EDRM DupeID and MIH Support in Aid4Mail

Aid4Mail is the leading email processing tool for eDiscovery and digital forensics and offers extensive support for the EDRM Message Identification Hash (EDRM MIH) and Duplicate Identification (DupeID) specification.

Trusted by legal professionals, Aid4Mail quickly and accurately collects, searches, and converts email from numerous sources. It excels at processing large datasets, recovering deleted messages, finding specific emails, and outputting to review-friendly formats.

Cross-Platform Email Deduplication

Incompatible Proprietary Methods

In a digital forensics or eDiscovery project involving multiple custodians and various email platforms, duplicate email messages can significantly increase the volume of data to be reviewed. Specialized products have offered deduplication across their own datasets for many years. However, these used proprietary techniques, making it impossible to deduplicate across datasets from different vendors.

Historically, the only solution to this was to reprocess all data with a single platform to ensure compatibility, a time-consuming and economically inefficient process. This was the problem that the Electronic Discovery Reference Model (EDRM) set out to solve.

The DupeID Project and EDRM MIH

In February 2023, the EDRM Duplicate Identification (DupeID) project proposed a standardized, cross-platform method for generating unique identifiers for email messages. It produces a value they call the EDRM Message Identification Hash (EDRM MIH).

*Dataset extract:*
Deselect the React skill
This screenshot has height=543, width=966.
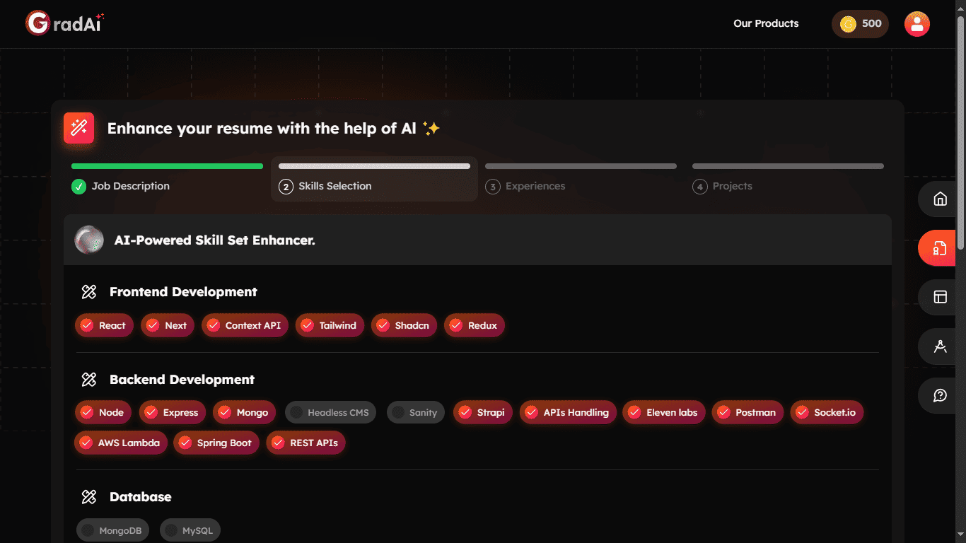(x=104, y=325)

*Tasks to carry out:*
1. Translate this sentence from the Aid4Mail page into Spanish: "Specialized products have offered deduplication across their own datasets for many years."
2. According to the Aid4Mail page, in what month and year did the EDRM DupeID project propose its standardized method?
3. List every task that the Aid4Mail page says the tool excels at.

*Answers provided:*
1. Los productos especializados han ofrecido la deduplicación en sus propios conjuntos de datos durante muchos años.

2. February 2023.

3.
- Processing large datasets
- Recovering deleted messages
- Finding specific emails
- Outputting to review-friendly formats